| Your goal |
Search each line of the data for the word "will"; copy every line where it is found.

| Stored data |

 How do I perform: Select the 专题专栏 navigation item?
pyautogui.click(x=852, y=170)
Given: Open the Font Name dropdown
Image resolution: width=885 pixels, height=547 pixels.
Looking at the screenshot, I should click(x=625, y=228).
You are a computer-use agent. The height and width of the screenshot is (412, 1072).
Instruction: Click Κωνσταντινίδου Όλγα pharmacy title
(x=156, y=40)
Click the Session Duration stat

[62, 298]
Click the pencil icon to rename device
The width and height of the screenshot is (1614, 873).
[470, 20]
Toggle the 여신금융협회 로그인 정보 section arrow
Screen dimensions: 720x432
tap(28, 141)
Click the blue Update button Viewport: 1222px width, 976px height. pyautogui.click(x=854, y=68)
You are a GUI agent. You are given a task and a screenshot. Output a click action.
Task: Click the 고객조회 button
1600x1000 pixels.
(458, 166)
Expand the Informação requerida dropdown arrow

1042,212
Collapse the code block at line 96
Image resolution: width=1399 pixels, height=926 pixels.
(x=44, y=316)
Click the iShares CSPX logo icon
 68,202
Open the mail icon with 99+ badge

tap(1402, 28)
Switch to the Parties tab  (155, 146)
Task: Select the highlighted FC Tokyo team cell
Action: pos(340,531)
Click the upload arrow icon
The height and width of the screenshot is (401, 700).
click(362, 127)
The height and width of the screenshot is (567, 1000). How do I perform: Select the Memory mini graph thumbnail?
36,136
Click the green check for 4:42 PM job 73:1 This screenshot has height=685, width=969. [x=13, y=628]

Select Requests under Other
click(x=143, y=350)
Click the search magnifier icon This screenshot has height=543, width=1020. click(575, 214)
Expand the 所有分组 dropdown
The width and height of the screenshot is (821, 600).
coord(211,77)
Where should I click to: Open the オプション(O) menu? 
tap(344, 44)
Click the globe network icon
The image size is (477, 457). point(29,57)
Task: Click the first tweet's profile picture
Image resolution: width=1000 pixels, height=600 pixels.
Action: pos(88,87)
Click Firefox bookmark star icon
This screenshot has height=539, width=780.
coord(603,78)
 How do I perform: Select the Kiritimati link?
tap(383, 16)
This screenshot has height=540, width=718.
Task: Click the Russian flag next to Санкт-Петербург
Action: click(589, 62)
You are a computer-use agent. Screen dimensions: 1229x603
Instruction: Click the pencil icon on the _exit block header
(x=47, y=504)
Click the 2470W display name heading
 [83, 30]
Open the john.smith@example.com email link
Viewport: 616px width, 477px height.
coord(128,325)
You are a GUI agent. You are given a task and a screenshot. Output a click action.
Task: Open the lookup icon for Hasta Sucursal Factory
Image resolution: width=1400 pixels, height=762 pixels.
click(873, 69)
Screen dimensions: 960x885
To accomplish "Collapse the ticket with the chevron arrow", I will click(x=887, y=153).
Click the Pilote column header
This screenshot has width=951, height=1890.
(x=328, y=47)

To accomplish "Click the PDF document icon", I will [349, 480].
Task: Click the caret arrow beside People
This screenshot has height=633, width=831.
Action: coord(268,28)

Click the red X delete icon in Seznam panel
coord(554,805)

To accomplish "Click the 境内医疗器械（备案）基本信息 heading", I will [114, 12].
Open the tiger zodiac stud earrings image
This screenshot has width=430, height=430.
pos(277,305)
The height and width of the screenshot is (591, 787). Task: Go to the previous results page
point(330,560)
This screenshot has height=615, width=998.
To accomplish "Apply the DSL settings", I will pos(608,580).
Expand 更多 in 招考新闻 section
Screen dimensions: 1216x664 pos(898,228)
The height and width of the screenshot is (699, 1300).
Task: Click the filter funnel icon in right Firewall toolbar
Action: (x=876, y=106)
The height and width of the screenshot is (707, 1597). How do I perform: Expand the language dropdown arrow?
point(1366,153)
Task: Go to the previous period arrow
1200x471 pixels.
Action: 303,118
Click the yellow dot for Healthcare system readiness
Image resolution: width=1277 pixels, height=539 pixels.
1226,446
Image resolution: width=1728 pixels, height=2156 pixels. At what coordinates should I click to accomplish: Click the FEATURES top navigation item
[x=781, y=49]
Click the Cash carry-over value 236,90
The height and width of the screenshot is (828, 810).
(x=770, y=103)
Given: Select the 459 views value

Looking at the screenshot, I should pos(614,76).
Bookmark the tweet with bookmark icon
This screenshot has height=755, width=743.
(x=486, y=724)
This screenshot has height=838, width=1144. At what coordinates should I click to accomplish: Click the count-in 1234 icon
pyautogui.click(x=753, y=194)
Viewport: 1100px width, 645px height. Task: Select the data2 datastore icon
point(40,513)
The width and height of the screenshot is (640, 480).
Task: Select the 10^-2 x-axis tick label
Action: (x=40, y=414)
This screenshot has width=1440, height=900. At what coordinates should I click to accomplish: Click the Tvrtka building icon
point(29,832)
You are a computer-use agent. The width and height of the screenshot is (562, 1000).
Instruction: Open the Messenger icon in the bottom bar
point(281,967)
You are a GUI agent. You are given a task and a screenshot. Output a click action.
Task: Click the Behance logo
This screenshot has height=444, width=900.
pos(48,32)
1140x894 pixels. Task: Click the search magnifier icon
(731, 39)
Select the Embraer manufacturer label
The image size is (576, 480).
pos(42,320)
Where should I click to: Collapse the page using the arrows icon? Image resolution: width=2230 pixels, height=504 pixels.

| Solved exercise |
To accomplish "Collapse the ticket with the chevron arrow", I will click(x=887, y=153).
To accomplish "Click the PDF document icon", I will [349, 480].
To accomplish "Click the 境内医疗器械（备案）基本信息 heading", I will [114, 12].
To accomplish "Apply the DSL settings", I will pos(608,580).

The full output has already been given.